Why conserve the dolphins?
They are the apex predators of the rivers in which they inhabit, at par with the Gharial Gavialis gangeticus. Nevertheless, the stretches that are protected for the Ganges river dolphins will invariably be a refuge for the other species that are sensitive to human activities. Other aquatic dependent species such as turtles and birds may also thrive in these protected stretches as it will have minimum human mediated disturbances that tend to distort the natural behavior of these species. The intensity benefit to the other species is, however, proportional to the area conserved, for larger area conservation promises protection of multiple microhabitats that will ensure protection of species that occupy different microhabitat niches.

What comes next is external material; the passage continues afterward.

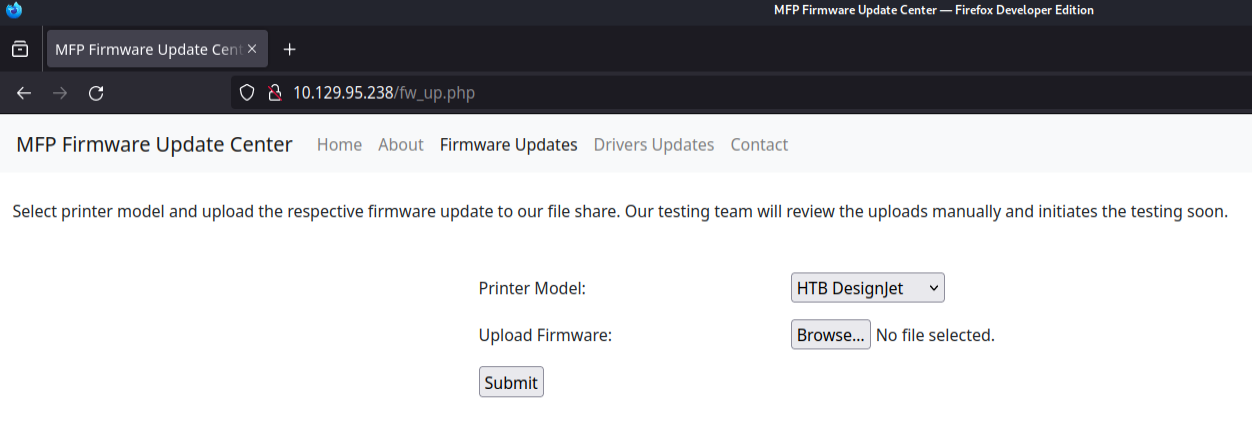Reload the current page
The height and width of the screenshot is (427, 1252).
96,93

The Ganges river dolphin presence coincides with the prime fishing grounds, and this sustains a large proportion of the riverine communities – the fishers. Creating conservation areas for the Ganges river dolphins also promise a refuge area for the fish, that will eventually replenish the fish stock in the overfished areas – in a way also benefitting and promising a long-term fish stock for the fishing communities of the adjoining villages.

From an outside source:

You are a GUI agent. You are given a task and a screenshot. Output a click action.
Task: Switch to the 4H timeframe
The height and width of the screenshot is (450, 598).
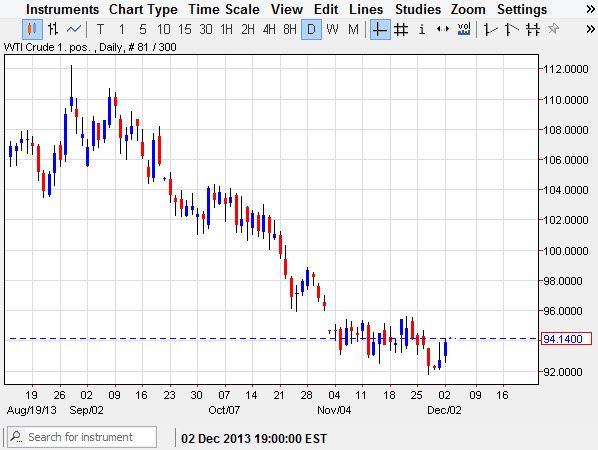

Among the river dolphins, Platanista are also the only one group that are not suction feeders, but instead adopted to be long-snouted snappers like the Gharial. They are also distinct, as they have a side-swimming mechanism, and along with other features are stated to be the “greatest total of modifications seen in any cetacean (Miller, 1923, p.41)”. The Platanista are also one of the two species that are blind and rely on their acoustic communication skills to navigate, forage and other day-to-day activities.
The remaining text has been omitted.